▸ Task
Within the material below, transcribe exactly the lines from the one holding "Select the 148" through the one holding "Task: Click the scroll-down", keeping both ends and skipping the rest.

▸ Records for the exercise
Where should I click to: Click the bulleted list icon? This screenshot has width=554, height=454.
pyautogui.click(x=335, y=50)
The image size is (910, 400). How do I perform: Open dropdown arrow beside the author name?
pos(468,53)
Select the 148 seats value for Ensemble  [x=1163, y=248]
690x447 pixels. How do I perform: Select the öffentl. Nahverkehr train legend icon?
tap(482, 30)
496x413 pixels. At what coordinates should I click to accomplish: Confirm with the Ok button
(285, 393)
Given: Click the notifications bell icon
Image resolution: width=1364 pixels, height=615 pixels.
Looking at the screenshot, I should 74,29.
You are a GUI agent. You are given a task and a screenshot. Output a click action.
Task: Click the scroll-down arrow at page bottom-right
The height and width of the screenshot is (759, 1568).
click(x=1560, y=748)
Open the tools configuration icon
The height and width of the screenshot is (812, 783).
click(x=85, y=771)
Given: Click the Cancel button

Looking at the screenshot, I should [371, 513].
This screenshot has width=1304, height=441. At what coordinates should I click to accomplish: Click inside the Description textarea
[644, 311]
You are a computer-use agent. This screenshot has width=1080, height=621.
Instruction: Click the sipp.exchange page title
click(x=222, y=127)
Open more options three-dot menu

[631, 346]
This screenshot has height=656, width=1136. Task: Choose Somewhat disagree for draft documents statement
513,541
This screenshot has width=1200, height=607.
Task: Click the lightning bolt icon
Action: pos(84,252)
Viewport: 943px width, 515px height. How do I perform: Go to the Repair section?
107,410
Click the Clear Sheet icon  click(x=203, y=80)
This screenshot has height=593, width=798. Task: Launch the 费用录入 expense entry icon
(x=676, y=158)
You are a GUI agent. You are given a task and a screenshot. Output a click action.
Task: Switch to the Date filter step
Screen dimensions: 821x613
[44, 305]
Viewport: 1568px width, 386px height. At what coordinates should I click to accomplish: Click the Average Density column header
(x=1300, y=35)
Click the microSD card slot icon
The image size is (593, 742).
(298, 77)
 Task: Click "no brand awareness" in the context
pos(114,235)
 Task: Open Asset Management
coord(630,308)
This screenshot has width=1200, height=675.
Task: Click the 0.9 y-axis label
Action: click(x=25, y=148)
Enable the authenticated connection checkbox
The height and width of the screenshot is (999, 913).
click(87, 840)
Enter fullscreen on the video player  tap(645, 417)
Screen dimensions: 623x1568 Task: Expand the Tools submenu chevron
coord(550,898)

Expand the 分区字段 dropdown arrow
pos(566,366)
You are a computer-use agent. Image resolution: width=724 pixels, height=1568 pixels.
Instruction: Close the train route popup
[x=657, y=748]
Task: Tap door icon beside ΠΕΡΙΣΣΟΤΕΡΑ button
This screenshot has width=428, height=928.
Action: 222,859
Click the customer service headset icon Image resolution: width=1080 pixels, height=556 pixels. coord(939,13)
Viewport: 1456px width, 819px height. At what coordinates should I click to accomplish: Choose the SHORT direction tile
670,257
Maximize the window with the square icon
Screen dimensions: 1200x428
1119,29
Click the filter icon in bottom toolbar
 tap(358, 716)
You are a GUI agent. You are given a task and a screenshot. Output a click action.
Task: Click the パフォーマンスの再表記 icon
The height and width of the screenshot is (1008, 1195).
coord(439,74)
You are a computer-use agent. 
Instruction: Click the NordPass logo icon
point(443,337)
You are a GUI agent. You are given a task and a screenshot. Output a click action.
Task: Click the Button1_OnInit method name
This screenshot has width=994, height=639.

▸ Answer for the task
Select the 148 seats value for Ensemble  [x=1163, y=248]
690x447 pixels. How do I perform: Select the öffentl. Nahverkehr train legend icon?
tap(482, 30)
496x413 pixels. At what coordinates should I click to accomplish: Confirm with the Ok button
(285, 393)
Given: Click the notifications bell icon
Image resolution: width=1364 pixels, height=615 pixels.
Looking at the screenshot, I should 74,29.
You are a GUI agent. You are given a task and a screenshot. Output a click action.
Task: Click the scroll-down arrow at page bottom-right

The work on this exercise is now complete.